Maybe I’m way off. Like a ray of God’s sunshine, Steve Johnson‘s book, Everything Bad Is Good for You: How Today's Popular Culture Is Actually Making Us Smarter, says that TV is--it's right there--"actually making us smarter!" It’s a force in evolution, pushing us toward bigger brains! This whole time I had it wrong! I'm actually making myself stupider by not watching TV.
But here's the deal: I spend a hell of a lot of time in hotel rooms. And after 20 years of never watching TV, I find it’s impossible for me to be in a room where a TV is turned on and manage to concentrate on anything else. I know people who virtually never turn their TVs off, who embrace as acceptable background music whatever the network sees fit to put on the air. "It's like having a friend in the house all the time," they say. I can hardly breathe in this setting. But when I’m away at a hotel and stuck inside on a rainy day or tired of my book or whatever, I find myself channel surfing like every good American. I'm not able to just let anything play, and I can't have it on if I'm doing anything else (well, I can manage to take a dump during commercials without hitting the mute button; kind of helps, actually). I’m not physically capable of sitting thru advertisements. But in the end I manage to log more hours in front of the TV nowadays than I like to admit.

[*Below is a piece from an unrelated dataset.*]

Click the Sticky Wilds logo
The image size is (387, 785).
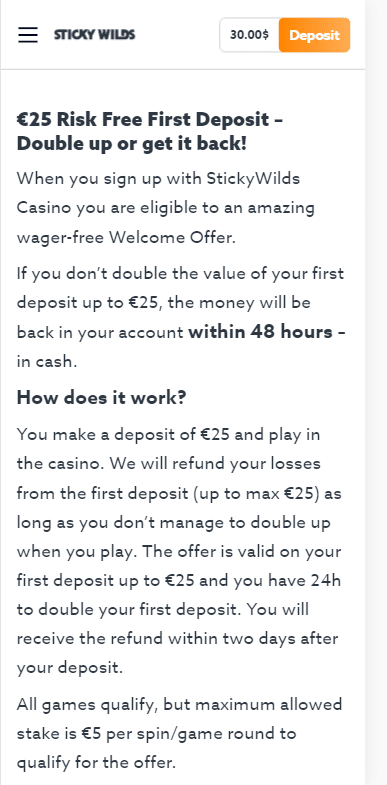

So now, to the lovely background music of my wife’s derisive, mocking laughter, I must come clean that... I have become something of a Law & Order junkie. Not the spin-off series, which seem to take the original concept in a cheaper, more titillating direction, but the original, now-on-its-14th-year series. For a weekly program it seems to have consistently good writing, often on par with what I would find acceptable in a good movie, and the characters remain fresher for not being the primary focus of the stories.
Oh, yeah. And it has uber-babes. Not just typical TV eye candy, but ass-kicking eye candy giving seamy criminals the boot in the ass with terse, cutting prose, and all the while wearing a smart, lean ensemble and heels.
So, to complete my slide to the Dark Side, and in an attempt to fulfill the public service promise of TV from my virginal youth, I put to you, dear readers: in the Law & Order universe, who is the fairest of them all?
Jill Hennessy / ADA Claire Kincade
Carey Lowell / ADA Jaime Ross
Angie Harmon / ADA Abby Carmichael
Elisabeth Rohm / ADA Serena Southerlyn
Annie Parisse / ADA Alexandra Borgia
OK, as Lincoln said, “Turn about is fair play.” We mustn’t forget that before the power babes there was Richard Brooks / ADA Paul Robinette. Go ahead; call him a power babe. You sick bastard.
Keep an eye on your local news station for the gripping results of this poll!
1 comment:
As a heterosexual female, I have to vote for Richard Brooks/ADA Paul Robinette, although evidence of any sensual nature is generally missing, so I'll have to vote for him based on looks alone and by default (no other guys in the survey, y'know?).